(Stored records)
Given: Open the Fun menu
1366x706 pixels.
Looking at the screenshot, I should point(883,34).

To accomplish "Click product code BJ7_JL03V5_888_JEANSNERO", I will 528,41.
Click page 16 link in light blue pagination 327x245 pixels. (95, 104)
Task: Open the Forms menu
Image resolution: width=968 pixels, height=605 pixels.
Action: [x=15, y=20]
==
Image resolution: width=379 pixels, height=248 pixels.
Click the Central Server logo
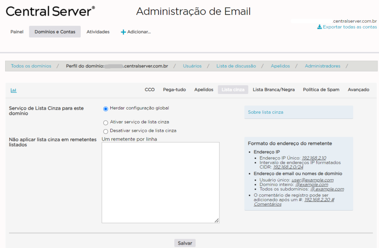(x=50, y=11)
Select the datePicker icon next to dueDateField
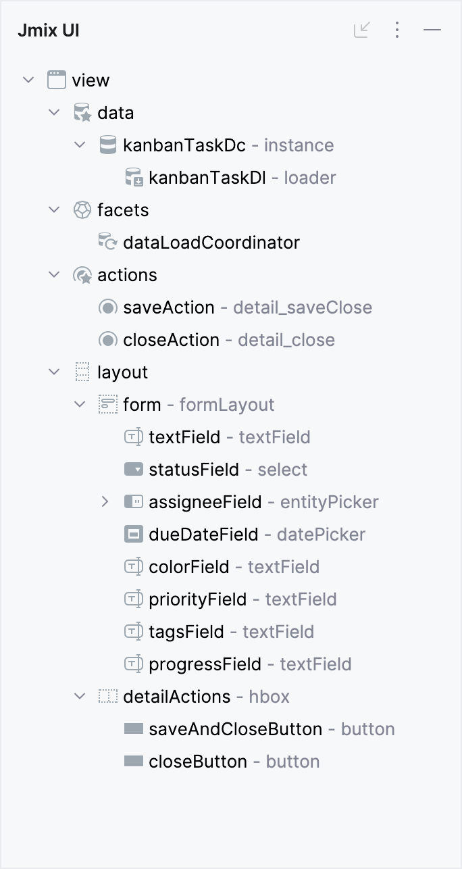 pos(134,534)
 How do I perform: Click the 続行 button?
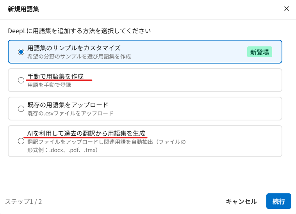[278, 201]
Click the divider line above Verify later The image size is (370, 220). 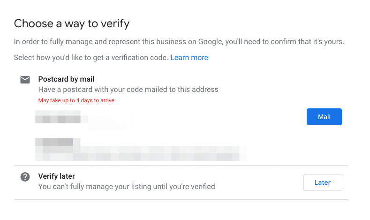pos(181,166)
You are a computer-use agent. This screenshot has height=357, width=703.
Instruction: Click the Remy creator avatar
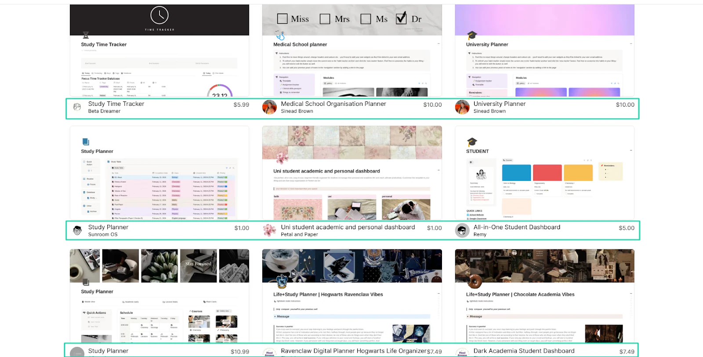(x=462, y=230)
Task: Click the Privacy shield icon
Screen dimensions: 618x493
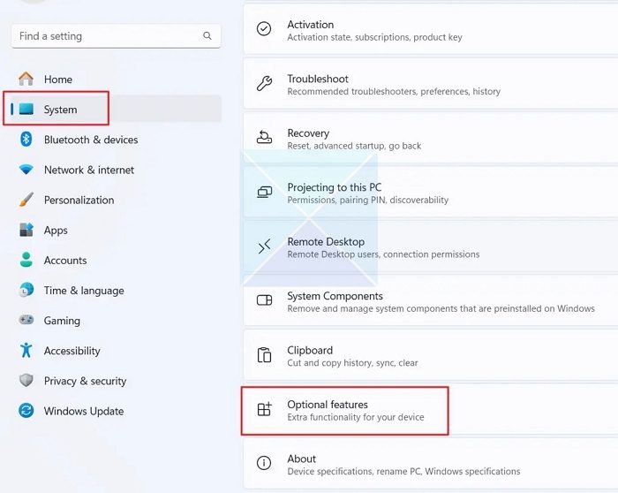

> Brief: Look above for the line with "Task: Click the Privacy shield icon" and the line with "Screen dimensions: 618x493", and reproduce exactly those two lines plus every line between, nothing more.

> Solution:
Task: Click the Privacy shield icon
Screen dimensions: 618x493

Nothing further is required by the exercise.